**The problem**
Images do not belong in the copy. Retype the entries exactly.

(Given data Opens)

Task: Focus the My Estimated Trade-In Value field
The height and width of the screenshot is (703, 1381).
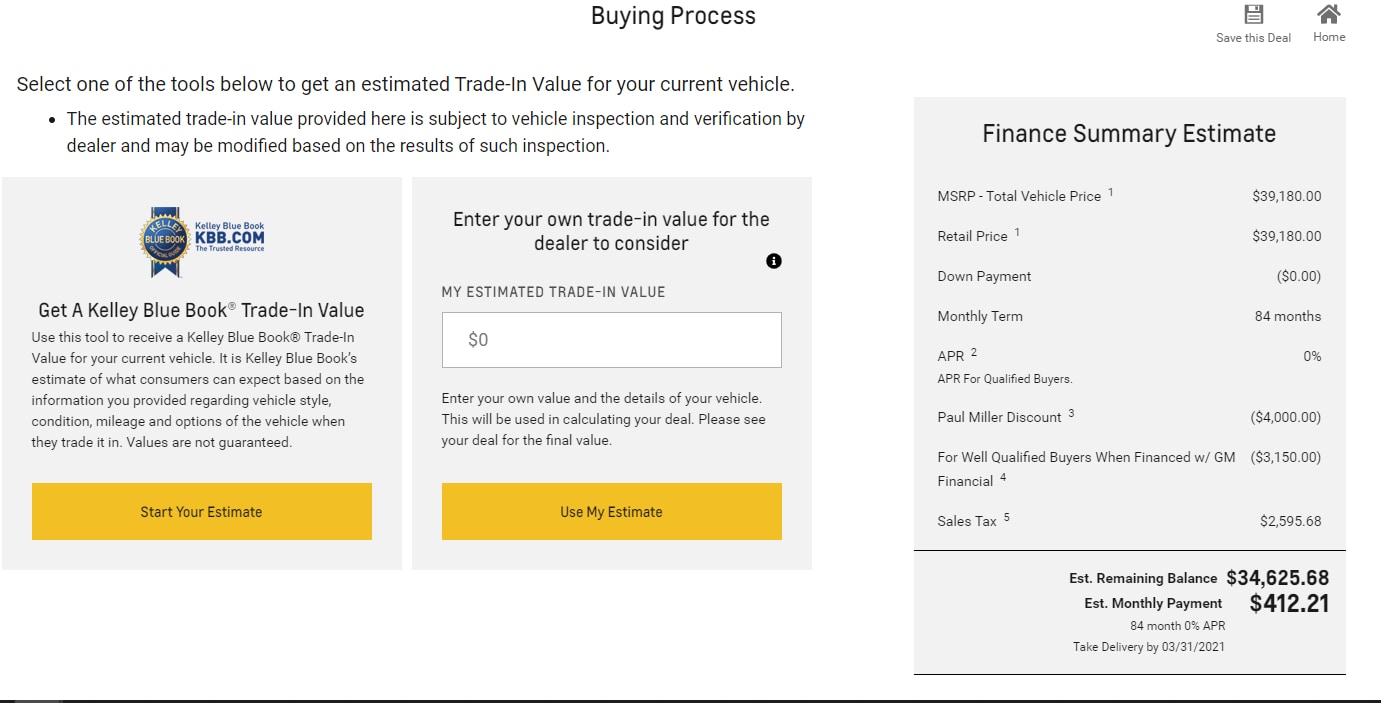Action: coord(612,340)
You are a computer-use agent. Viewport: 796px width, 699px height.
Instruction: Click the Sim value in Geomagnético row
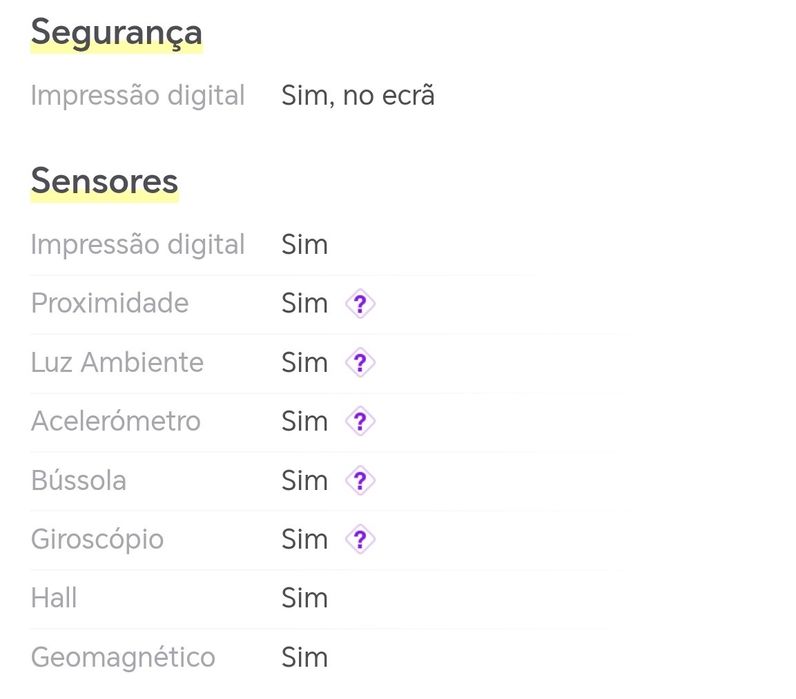point(304,657)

(Given data Closes)

**Reply**
Task: Focus the My Estimated Trade-In Value field
The height and width of the screenshot is (703, 1381).
Action: coord(612,340)
You are a computer-use agent. Viewport: 796px width, 699px height.
Instruction: Click the Sim value in Geomagnético row
point(304,657)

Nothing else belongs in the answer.